Vom Allheilmittel der Indianer zum Hausmittel gegen Blasenentzündungen
Für die amerikanischen Ureinwohner waren Cranberries einst Nahrungsmittel und Medizin in einem. Aus den roten Beeren stellten sie Saucen her, verwendeten sie, um Lebensmittel haltbar zu machen, Krankheiten zu behandeln und Wunden zu heilen.
Heute wird die Cranberry weltweit wegen ihres Nährstoffgehaltes und der gesundheitsfördernden Eigenschaften geschätzt.
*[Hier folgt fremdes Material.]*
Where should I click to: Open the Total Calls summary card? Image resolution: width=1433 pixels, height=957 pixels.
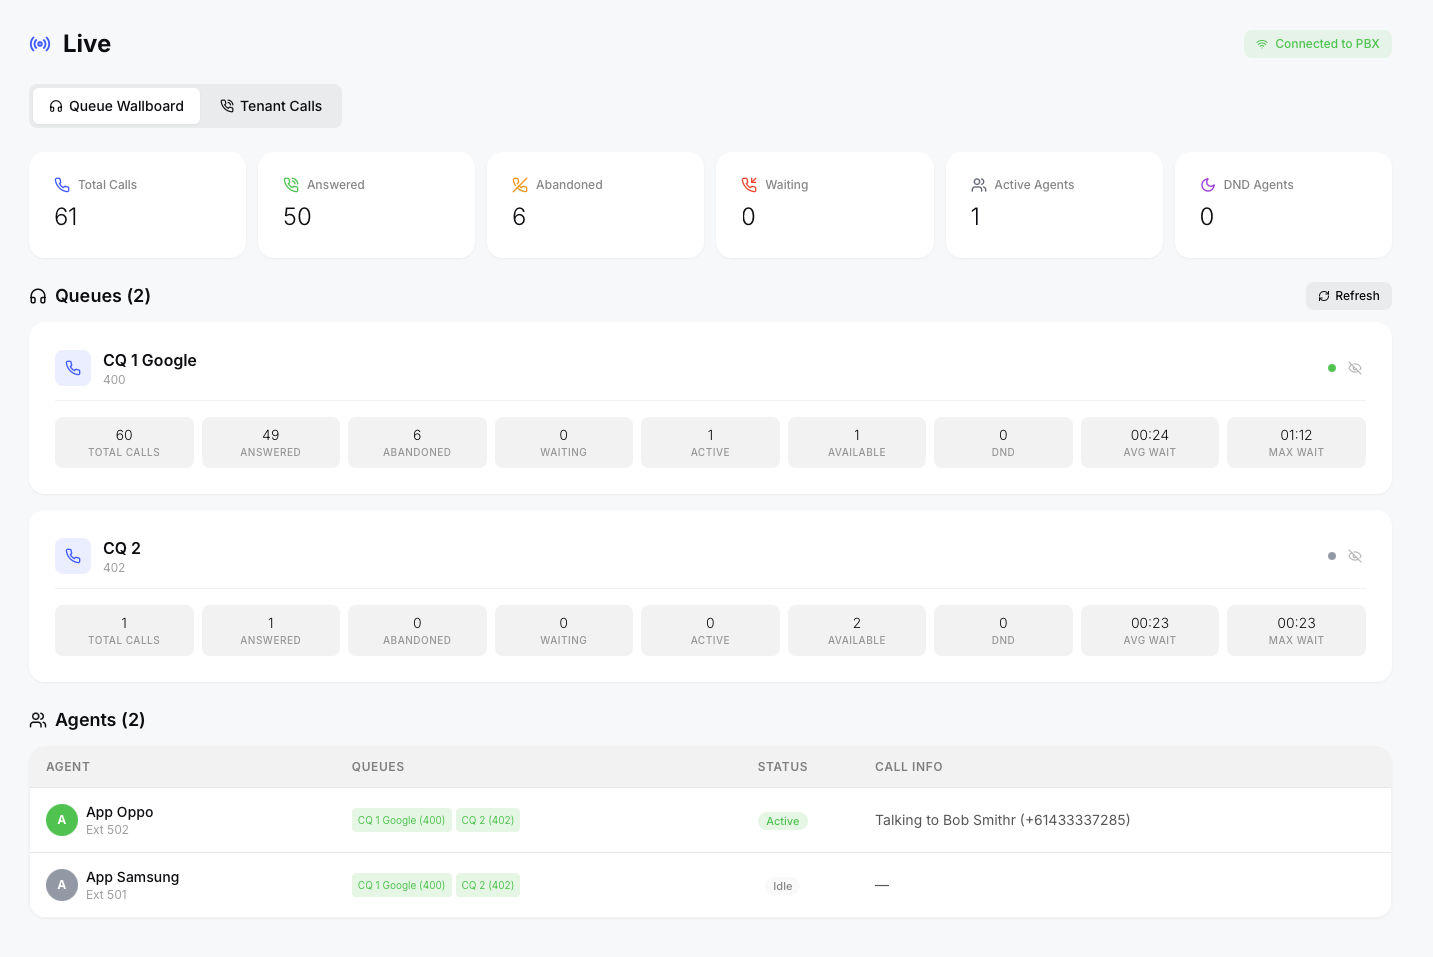click(x=137, y=205)
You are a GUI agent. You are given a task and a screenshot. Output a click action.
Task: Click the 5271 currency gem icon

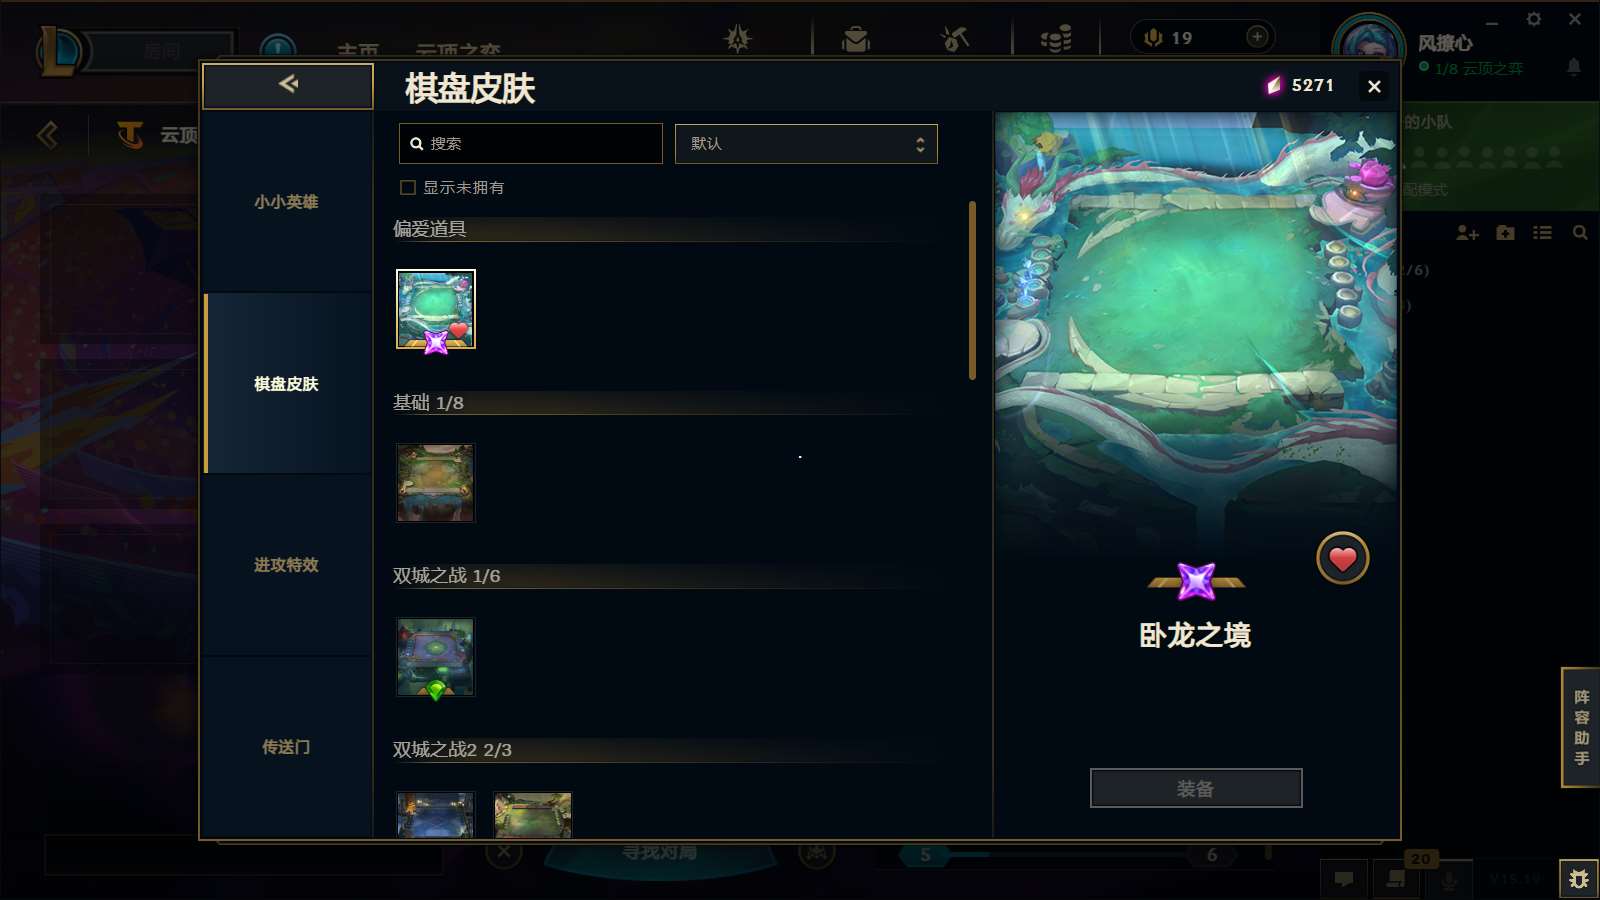click(x=1273, y=86)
Vor allem als Hausmittel zur Vorbeugung von bakteriellen Blasenentzündungen sind die roten Beeren längst kein Geheimtipp mehr. Neuere Untersuchungen deuten zudem darauf hin, dass die Inhaltsstoffe der Cranberries auch in anderen Teilen des Körpers vor bakteriellen Infektionen schützen.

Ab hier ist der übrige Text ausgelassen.